> _What the task requires_:
Your answer should be a faithful copy of the entire listing.
== Available data
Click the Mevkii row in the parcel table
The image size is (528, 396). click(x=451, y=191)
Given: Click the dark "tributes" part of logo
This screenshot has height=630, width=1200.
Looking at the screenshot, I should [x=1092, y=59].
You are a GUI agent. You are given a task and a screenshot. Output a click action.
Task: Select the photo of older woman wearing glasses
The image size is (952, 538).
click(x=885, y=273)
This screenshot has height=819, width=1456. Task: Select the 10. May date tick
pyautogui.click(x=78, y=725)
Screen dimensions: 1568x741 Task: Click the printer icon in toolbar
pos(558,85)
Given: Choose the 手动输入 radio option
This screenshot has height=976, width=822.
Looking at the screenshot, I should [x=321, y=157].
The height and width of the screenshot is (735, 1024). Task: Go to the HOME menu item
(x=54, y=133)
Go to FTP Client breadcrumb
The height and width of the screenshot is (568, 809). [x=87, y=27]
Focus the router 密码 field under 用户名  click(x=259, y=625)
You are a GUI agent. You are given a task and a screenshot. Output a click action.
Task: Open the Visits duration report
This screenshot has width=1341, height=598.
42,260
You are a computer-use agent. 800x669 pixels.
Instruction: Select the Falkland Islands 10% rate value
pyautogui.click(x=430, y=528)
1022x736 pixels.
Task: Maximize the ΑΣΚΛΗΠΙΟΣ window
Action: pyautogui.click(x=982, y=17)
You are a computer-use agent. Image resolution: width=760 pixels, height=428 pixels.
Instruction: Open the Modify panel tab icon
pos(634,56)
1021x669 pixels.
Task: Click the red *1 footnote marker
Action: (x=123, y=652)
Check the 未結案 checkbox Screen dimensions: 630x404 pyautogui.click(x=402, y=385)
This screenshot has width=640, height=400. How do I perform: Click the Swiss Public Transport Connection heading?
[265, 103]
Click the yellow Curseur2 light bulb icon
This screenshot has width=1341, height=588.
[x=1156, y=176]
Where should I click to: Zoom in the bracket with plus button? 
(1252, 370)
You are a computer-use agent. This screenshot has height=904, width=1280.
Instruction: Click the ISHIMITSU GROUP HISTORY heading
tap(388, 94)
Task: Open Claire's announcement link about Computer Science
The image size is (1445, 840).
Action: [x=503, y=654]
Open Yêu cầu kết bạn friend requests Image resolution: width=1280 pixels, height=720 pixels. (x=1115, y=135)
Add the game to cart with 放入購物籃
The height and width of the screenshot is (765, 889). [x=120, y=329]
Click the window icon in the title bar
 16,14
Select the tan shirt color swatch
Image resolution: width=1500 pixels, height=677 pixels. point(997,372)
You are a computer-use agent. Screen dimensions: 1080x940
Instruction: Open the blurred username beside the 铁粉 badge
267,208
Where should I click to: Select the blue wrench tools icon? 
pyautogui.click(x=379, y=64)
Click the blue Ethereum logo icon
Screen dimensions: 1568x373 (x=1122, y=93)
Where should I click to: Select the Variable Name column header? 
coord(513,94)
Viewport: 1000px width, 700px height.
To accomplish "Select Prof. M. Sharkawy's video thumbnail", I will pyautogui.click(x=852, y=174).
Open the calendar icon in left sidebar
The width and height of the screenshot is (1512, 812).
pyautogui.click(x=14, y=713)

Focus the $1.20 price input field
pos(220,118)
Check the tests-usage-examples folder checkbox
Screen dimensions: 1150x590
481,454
====
> _Answer box_:
Click the Mevkii row in the parcel table
The image size is (528, 396). click(x=451, y=191)
Given: Click the dark "tributes" part of logo
This screenshot has height=630, width=1200.
Looking at the screenshot, I should [x=1092, y=59].
You are a GUI agent. You are given a task and a screenshot. Output a click action.
Task: Select the photo of older woman wearing glasses
The image size is (952, 538).
click(x=885, y=273)
This screenshot has height=819, width=1456. Task: Select the 10. May date tick
pyautogui.click(x=78, y=725)
Screen dimensions: 1568x741 Task: Click the printer icon in toolbar
pos(558,85)
Given: Choose the 手动输入 radio option
This screenshot has height=976, width=822.
Looking at the screenshot, I should [x=321, y=157].
The height and width of the screenshot is (735, 1024). Task: Go to the HOME menu item
(x=54, y=133)
Go to FTP Client breadcrumb
The height and width of the screenshot is (568, 809). [x=87, y=27]
Focus the router 密码 field under 用户名  click(x=259, y=625)
You are a GUI agent. You are given a task and a screenshot. Output a click action.
Task: Open the Visits duration report
This screenshot has width=1341, height=598.
42,260
You are a computer-use agent. 800x669 pixels.
Instruction: Select the Falkland Islands 10% rate value
pyautogui.click(x=430, y=528)
1022x736 pixels.
Task: Maximize the ΑΣΚΛΗΠΙΟΣ window
Action: pyautogui.click(x=982, y=17)
You are a computer-use agent. Image resolution: width=760 pixels, height=428 pixels.
Instruction: Open the Modify panel tab icon
pos(634,56)
1021x669 pixels.
Task: Click the red *1 footnote marker
Action: (x=123, y=652)
Check the 未結案 checkbox Screen dimensions: 630x404 pyautogui.click(x=402, y=385)
This screenshot has width=640, height=400. How do I perform: Click the Swiss Public Transport Connection heading?
[265, 103]
Click the yellow Curseur2 light bulb icon
This screenshot has width=1341, height=588.
[x=1156, y=176]
Where should I click to: Zoom in the bracket with plus button? 
(1252, 370)
You are a computer-use agent. This screenshot has height=904, width=1280.
Instruction: Click the ISHIMITSU GROUP HISTORY heading
tap(388, 94)
Task: Open Claire's announcement link about Computer Science
The image size is (1445, 840).
Action: [x=503, y=654]
Open Yêu cầu kết bạn friend requests Image resolution: width=1280 pixels, height=720 pixels. (x=1115, y=135)
Add the game to cart with 放入購物籃
The height and width of the screenshot is (765, 889). [x=120, y=329]
Click the window icon in the title bar
 16,14
Select the tan shirt color swatch
Image resolution: width=1500 pixels, height=677 pixels. point(997,372)
You are a computer-use agent. Screen dimensions: 1080x940
Instruction: Open the blurred username beside the 铁粉 badge
267,208
Where should I click to: Select the blue wrench tools icon? 
pyautogui.click(x=379, y=64)
Click the blue Ethereum logo icon
Screen dimensions: 1568x373 (x=1122, y=93)
Where should I click to: Select the Variable Name column header? 
coord(513,94)
Viewport: 1000px width, 700px height.
To accomplish "Select Prof. M. Sharkawy's video thumbnail", I will pyautogui.click(x=852, y=174).
Open the calendar icon in left sidebar
The width and height of the screenshot is (1512, 812).
pyautogui.click(x=14, y=713)

Focus the $1.20 price input field
pos(220,118)
Check the tests-usage-examples folder checkbox
Screen dimensions: 1150x590
481,454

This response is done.